=== Begin Enclosure ===

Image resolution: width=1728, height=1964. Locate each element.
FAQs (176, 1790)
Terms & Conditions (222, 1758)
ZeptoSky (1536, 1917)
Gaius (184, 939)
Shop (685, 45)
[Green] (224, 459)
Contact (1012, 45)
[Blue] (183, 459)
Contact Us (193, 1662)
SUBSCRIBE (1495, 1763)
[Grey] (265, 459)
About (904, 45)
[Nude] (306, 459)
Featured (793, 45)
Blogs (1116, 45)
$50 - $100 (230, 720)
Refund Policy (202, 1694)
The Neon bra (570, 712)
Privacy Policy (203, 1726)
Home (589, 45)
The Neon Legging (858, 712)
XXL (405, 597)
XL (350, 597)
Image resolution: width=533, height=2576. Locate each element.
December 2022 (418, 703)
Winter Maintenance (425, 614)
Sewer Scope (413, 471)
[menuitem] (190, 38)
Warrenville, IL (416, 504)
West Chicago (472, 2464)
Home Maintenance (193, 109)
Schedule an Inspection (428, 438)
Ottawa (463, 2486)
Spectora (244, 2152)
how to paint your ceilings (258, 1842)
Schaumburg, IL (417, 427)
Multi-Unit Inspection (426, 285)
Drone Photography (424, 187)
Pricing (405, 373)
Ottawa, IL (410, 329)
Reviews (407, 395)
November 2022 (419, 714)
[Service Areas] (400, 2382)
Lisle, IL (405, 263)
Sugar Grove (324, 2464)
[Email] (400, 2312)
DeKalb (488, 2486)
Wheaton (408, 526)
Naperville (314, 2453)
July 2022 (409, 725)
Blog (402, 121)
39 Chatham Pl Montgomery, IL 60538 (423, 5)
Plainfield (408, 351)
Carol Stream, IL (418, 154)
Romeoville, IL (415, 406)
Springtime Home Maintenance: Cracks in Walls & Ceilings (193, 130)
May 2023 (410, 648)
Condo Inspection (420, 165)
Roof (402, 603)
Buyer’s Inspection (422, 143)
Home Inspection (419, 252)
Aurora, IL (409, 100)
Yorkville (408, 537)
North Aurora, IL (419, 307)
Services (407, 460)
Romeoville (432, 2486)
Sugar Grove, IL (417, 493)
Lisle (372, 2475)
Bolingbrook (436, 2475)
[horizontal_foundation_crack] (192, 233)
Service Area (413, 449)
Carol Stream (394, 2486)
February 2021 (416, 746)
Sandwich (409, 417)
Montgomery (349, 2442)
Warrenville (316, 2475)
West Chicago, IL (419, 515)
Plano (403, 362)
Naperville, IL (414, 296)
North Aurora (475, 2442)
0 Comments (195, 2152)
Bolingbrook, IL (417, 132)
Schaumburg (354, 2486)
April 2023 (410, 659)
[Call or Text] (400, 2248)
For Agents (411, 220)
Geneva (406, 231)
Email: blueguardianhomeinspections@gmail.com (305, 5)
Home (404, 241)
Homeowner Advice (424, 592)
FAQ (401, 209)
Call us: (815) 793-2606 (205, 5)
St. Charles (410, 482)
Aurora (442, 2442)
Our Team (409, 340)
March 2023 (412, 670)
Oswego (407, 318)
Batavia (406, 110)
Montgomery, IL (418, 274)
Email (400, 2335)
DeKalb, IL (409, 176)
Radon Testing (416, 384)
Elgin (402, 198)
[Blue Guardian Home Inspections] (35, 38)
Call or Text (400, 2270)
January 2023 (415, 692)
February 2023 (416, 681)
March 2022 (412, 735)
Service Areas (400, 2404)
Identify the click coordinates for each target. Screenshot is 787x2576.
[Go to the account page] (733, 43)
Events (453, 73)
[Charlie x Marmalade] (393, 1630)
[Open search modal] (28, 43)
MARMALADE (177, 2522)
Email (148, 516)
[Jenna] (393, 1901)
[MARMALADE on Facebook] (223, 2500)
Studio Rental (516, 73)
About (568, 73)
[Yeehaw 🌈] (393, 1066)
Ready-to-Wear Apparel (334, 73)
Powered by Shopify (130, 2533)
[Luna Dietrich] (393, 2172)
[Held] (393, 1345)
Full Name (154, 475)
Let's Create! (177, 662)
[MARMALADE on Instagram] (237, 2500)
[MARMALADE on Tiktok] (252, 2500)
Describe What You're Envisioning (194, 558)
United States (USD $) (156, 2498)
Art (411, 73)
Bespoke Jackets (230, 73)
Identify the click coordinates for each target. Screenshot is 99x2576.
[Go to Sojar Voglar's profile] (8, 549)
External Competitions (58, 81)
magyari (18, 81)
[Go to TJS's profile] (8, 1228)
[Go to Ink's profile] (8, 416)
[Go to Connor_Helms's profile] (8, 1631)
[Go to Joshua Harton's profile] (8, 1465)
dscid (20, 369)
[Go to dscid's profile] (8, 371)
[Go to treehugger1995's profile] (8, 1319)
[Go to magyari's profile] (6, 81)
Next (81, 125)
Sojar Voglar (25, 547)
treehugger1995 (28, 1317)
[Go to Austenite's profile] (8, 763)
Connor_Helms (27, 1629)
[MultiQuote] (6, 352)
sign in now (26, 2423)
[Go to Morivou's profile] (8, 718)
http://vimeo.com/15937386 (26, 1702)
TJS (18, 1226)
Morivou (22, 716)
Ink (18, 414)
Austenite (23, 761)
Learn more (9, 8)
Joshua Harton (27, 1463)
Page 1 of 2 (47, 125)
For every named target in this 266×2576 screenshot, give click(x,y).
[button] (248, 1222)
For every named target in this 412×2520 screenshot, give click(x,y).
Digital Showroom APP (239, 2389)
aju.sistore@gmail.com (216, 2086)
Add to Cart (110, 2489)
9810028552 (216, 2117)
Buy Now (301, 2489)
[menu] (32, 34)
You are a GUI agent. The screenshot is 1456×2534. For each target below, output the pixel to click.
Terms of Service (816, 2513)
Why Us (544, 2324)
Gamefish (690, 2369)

=== End Enclosure ===

Every single entry is to be retyped exactly.

**Answer area**
Image resolution: width=1728, height=1964. Locate each element.
FAQs (176, 1790)
Terms & Conditions (222, 1758)
ZeptoSky (1536, 1917)
Gaius (184, 939)
Shop (685, 45)
[Green] (224, 459)
Contact (1012, 45)
[Blue] (183, 459)
Contact Us (193, 1662)
SUBSCRIBE (1495, 1763)
[Grey] (265, 459)
About (904, 45)
[Nude] (306, 459)
Featured (793, 45)
Blogs (1116, 45)
$50 - $100 (230, 720)
Refund Policy (202, 1694)
The Neon bra (570, 712)
Privacy Policy (203, 1726)
Home (589, 45)
The Neon Legging (858, 712)
XXL (405, 597)
XL (350, 597)
Image resolution: width=533, height=2576. Locate each element.
December 2022 (418, 703)
Winter Maintenance (425, 614)
Sewer Scope (413, 471)
[menuitem] (190, 38)
Warrenville, IL (416, 504)
West Chicago (472, 2464)
Home Maintenance (193, 109)
Schedule an Inspection (428, 438)
Ottawa (463, 2486)
Spectora (244, 2152)
how to paint your ceilings (258, 1842)
Schaumburg, IL (417, 427)
Multi-Unit Inspection (426, 285)
Drone Photography (424, 187)
Pricing (405, 373)
Ottawa, IL (410, 329)
Reviews (407, 395)
November 2022 (419, 714)
[Service Areas] (400, 2382)
Lisle, IL (405, 263)
Sugar Grove (324, 2464)
[Email] (400, 2312)
DeKalb (488, 2486)
Wheaton (408, 526)
Naperville (314, 2453)
July 2022 (409, 725)
Blog (402, 121)
39 Chatham Pl Montgomery, IL 60538 (423, 5)
Plainfield (408, 351)
Carol Stream, IL (418, 154)
Romeoville, IL (415, 406)
Springtime Home Maintenance: Cracks in Walls & Ceilings (193, 130)
May 2023 (410, 648)
Condo Inspection (420, 165)
Roof (402, 603)
Buyer’s Inspection (422, 143)
Home Inspection (419, 252)
Aurora, IL (409, 100)
Yorkville (408, 537)
North Aurora, IL (419, 307)
Services (407, 460)
Romeoville (432, 2486)
Sugar Grove, IL (417, 493)
Lisle (372, 2475)
Bolingbrook (436, 2475)
[horizontal_foundation_crack] (192, 233)
Service Area (413, 449)
Carol Stream (394, 2486)
February 2021 (416, 746)
Sandwich (409, 417)
Montgomery (349, 2442)
Warrenville (316, 2475)
West Chicago, IL (419, 515)
Plano (403, 362)
Naperville, IL (414, 296)
North Aurora (475, 2442)
0 Comments (195, 2152)
Bolingbrook, IL (417, 132)
Schaumburg (354, 2486)
April 2023 (410, 659)
[Call or Text] (400, 2248)
For Agents (411, 220)
Geneva (406, 231)
Email: blueguardianhomeinspections@gmail.com (305, 5)
Home (404, 241)
Homeowner Advice (424, 592)
FAQ (401, 209)
Call us: (815) 793-2606 (205, 5)
St. Charles (410, 482)
Aurora (442, 2442)
Our Team (409, 340)
March 2023 (412, 670)
Oswego (407, 318)
Batavia (406, 110)
Montgomery, IL (418, 274)
Email (400, 2335)
DeKalb, IL (409, 176)
Radon Testing (416, 384)
Elgin (402, 198)
[Blue Guardian Home Inspections] (35, 38)
Call or Text (400, 2270)
January 2023 (415, 692)
February 2023 (416, 681)
March 2022 (412, 735)
Service Areas (400, 2404)
Identify the click coordinates for each target. Screenshot is 787x2576.
[Go to the account page] (733, 43)
Events (453, 73)
[Charlie x Marmalade] (393, 1630)
[Open search modal] (28, 43)
MARMALADE (177, 2522)
Email (148, 516)
[Jenna] (393, 1901)
[MARMALADE on Facebook] (223, 2500)
Studio Rental (516, 73)
About (568, 73)
[Yeehaw 🌈] (393, 1066)
Ready-to-Wear Apparel (334, 73)
Powered by Shopify (130, 2533)
[Luna Dietrich] (393, 2172)
[Held] (393, 1345)
Full Name (154, 475)
Let's Create! (177, 662)
[MARMALADE on Instagram] (237, 2500)
[MARMALADE on Tiktok] (252, 2500)
Describe What You're Envisioning (194, 558)
United States (USD $) (156, 2498)
Art (411, 73)
Bespoke Jackets (230, 73)
Identify the click coordinates for each target. Screenshot is 99x2576.
[Go to Sojar Voglar's profile] (8, 549)
External Competitions (58, 81)
magyari (18, 81)
[Go to TJS's profile] (8, 1228)
[Go to Ink's profile] (8, 416)
[Go to Connor_Helms's profile] (8, 1631)
[Go to Joshua Harton's profile] (8, 1465)
dscid (20, 369)
[Go to dscid's profile] (8, 371)
[Go to treehugger1995's profile] (8, 1319)
[Go to magyari's profile] (6, 81)
Next (81, 125)
Sojar Voglar (25, 547)
treehugger1995 (28, 1317)
[Go to Austenite's profile] (8, 763)
Connor_Helms (27, 1629)
[MultiQuote] (6, 352)
sign in now (26, 2423)
[Go to Morivou's profile] (8, 718)
http://vimeo.com/15937386 (26, 1702)
TJS (18, 1226)
Morivou (22, 716)
Ink (18, 414)
Austenite (23, 761)
Learn more (9, 8)
Joshua Harton (27, 1463)
Page 1 of 2 (47, 125)
For every named target in this 266×2576 screenshot, give click(x,y).
[button] (248, 1222)
For every named target in this 412×2520 screenshot, give click(x,y).
Digital Showroom APP (239, 2389)
aju.sistore@gmail.com (216, 2086)
Add to Cart (110, 2489)
9810028552 (216, 2117)
Buy Now (301, 2489)
[menu] (32, 34)
You are a GUI agent. The screenshot is 1456×2534. For each target below, output the pixel to click.
Terms of Service (816, 2513)
Why Us (544, 2324)
Gamefish (690, 2369)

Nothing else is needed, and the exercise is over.